• WHAT YOU HAVE TO DO: Please copy, exactly as they appear below, the lines from the one containing "You are a computer-use agent." through the one containing "Instruction: Click the".

• INPUT:
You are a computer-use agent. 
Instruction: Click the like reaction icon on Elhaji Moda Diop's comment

* * *

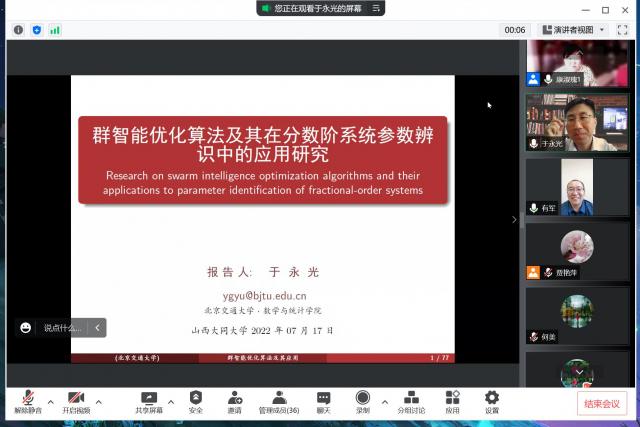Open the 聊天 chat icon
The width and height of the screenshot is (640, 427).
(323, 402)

• WRITTEN ANSWER:
You are a computer-use agent. 
Instruction: Click the like reaction icon on Elhaji Moda Diop's comment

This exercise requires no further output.